Minta Pemerintah Revisi UU Tipikor, Fahri Hamzah: Bukti KPK Telah Gagal

BERITABUANA, JAKARTA – Wakil Ketua DPR RI Fahri Hamzah menilai, permintaan Ketua Komisi Pemberantasan Korupsi (KPK) Agus Rahardjo kepada pemerintah agar merevisi Undang-Undang Tndak Pidana Korupsi (UU Tipikor), bukti kegagalan lembaga antirasuah tersebut dalam mengidentifikasi persoalan korupsi yang terjadi di Indonesia.

“KPK ibarat dokter yang gagal mendiagnosa penyakit seorang pasien. Sehingga KPK sekarang seperti lempar handuk dan menyerahkan kembali kepada presiden dengan membuat Perppu,” kata Fahri kepada wartawan di Kompleks Parlemen Senayan, Jakarta, Rabu (28/11/2018).

Sebagai bukti kegagalan KPK tersebut, Fahri menyarankan, agar pemberantasan korupsi dikembalikan kepada penegak hukum inti, yakni Kepolisian dan Kejaksaan. Jika tidak, silahkan Presiden Jokowi untuk menerbitkan peraturan pemerintah pengganti Undang-Undang (Perppu) sebagaimana permintaan KPK.

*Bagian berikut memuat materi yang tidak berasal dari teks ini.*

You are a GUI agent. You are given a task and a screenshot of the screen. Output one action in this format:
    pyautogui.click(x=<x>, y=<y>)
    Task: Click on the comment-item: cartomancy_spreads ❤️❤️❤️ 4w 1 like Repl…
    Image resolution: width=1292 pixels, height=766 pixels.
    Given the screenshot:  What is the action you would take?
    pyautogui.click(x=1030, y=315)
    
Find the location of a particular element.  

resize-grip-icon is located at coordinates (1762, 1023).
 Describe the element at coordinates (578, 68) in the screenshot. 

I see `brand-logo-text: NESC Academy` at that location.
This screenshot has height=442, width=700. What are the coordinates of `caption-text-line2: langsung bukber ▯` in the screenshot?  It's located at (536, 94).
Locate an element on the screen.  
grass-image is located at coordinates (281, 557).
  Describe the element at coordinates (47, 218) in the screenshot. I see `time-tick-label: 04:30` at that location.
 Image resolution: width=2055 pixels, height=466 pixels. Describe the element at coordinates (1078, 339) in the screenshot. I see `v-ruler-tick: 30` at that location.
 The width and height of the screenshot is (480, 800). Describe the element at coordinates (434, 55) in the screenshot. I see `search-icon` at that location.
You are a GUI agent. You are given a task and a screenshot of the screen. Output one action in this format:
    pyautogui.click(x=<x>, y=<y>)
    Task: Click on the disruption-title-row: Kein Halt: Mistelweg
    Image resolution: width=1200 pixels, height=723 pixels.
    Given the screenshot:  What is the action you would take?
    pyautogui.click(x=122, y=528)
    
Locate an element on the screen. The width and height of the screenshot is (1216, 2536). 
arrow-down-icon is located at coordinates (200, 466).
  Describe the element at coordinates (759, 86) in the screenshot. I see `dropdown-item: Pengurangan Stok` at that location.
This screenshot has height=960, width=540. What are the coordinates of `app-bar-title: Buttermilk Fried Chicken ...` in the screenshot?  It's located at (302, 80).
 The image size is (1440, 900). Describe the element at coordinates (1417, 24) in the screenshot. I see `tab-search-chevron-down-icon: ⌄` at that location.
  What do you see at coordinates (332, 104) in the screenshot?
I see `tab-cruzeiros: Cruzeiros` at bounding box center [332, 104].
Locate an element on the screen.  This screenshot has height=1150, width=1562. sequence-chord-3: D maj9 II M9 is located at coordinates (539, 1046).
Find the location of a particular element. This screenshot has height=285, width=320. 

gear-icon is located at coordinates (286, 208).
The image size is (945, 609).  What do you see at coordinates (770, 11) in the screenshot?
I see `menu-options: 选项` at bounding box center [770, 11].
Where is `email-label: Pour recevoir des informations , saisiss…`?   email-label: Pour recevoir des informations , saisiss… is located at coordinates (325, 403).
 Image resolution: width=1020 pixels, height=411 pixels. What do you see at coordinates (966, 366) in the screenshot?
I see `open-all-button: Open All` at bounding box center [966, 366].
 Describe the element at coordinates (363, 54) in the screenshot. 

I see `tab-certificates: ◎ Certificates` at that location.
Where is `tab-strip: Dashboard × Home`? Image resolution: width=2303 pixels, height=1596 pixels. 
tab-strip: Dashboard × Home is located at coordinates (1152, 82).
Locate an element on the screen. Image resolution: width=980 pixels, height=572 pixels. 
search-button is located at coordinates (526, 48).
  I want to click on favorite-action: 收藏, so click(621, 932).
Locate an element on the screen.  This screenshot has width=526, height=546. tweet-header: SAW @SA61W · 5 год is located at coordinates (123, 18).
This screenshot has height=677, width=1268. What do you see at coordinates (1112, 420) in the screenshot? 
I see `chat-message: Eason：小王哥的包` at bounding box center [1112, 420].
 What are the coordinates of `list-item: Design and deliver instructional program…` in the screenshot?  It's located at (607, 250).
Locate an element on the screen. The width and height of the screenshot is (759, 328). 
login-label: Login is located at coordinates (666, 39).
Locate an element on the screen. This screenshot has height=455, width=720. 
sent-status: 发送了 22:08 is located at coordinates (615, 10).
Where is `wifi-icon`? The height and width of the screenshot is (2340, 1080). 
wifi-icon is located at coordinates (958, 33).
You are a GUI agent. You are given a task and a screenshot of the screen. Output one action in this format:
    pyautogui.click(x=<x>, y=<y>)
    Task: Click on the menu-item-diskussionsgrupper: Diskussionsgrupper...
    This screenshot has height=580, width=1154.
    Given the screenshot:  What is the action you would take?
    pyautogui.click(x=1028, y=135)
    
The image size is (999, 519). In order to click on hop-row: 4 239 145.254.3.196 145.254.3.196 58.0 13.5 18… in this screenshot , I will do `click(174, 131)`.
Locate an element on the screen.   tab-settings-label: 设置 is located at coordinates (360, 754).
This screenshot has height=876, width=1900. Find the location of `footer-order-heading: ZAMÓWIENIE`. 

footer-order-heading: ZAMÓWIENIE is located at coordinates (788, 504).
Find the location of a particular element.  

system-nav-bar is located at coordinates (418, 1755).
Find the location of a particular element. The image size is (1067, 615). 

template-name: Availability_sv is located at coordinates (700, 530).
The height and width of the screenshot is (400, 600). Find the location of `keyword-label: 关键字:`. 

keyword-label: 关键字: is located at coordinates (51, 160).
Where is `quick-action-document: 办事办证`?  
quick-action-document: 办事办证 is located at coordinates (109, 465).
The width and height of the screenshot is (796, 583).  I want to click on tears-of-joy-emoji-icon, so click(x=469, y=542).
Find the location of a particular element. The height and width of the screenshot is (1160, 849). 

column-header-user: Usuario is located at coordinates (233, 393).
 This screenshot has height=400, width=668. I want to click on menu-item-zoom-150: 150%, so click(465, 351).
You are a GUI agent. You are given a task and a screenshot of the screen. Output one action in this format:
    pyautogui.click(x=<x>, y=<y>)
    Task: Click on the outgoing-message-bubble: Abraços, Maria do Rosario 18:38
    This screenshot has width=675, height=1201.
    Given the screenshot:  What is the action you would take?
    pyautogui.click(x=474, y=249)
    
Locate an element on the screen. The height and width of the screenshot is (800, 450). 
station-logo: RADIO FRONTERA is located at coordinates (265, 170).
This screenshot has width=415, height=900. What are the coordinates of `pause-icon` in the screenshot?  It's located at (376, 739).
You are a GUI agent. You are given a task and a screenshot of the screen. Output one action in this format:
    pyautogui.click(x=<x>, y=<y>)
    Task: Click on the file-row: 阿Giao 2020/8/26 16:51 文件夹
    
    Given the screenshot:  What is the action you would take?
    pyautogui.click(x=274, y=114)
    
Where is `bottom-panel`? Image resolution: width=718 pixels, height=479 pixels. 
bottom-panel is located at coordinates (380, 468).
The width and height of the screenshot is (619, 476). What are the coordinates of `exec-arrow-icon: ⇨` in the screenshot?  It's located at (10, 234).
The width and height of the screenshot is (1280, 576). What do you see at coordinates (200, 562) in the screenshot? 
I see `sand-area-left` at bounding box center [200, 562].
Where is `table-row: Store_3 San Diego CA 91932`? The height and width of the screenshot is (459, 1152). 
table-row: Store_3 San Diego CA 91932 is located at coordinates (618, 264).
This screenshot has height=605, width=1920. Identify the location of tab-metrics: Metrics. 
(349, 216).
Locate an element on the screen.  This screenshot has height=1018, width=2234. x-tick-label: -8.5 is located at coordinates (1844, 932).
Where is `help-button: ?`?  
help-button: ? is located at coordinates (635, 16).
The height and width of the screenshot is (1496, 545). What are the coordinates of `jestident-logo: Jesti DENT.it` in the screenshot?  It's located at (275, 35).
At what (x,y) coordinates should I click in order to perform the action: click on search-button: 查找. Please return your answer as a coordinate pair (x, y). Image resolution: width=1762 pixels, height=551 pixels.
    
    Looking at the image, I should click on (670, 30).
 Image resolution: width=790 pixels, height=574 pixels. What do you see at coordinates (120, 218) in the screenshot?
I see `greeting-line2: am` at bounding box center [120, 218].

Namun, kata politisi dari PKS itu, dengan catatan pada 100 hari pertama para capres harus berani membuat Perppu paket pemberantasan korupsi yang hasilnya lebih nyata.

“Tapi kalau para capres tidak mau, siapkan saja Perppu-nya, begitu pemerintah nanti sesuai dengan keinginan KPK, pada 100 hari pertama para capres harus berani membuat Perppu paket pemberantasan korupsi yang hasilnya lebih nyata,” kata Fahri.

Mengapa? Karena apa yang dilakukan KPK dengan meminta presiden membuat Perppu itu tidak lebih daripada bukti bahwa KPK telah menyerah dan tidak sanggung lagi memberantas korupsi, demikian penegasan Fahri Hamzah.

Sebelumnya, Ketua KPK Agus Rahardjo mengatakan, jika pemerintah ingin meninggalkan landasan yang lebih baik soal pemberantasan korupsi, maka revisi UU Tipikor harus segera dilakukan dalam waktu dekat.

“KPK ingin pemerintahan yang tak lama lagi ini, kan habis itu Pemilu dan kita ngga tahu pemerintahannya siapa tidak lama lagi, bila mau meninggalkan landasan yang lebih baik untuk pemberantasan korupsi itu revisi UU Tipikor-nya, kalau memungkinkan,” kata Agus, di Gedung KPK, Jakarta, Selasa (27/11/2018) kemarin.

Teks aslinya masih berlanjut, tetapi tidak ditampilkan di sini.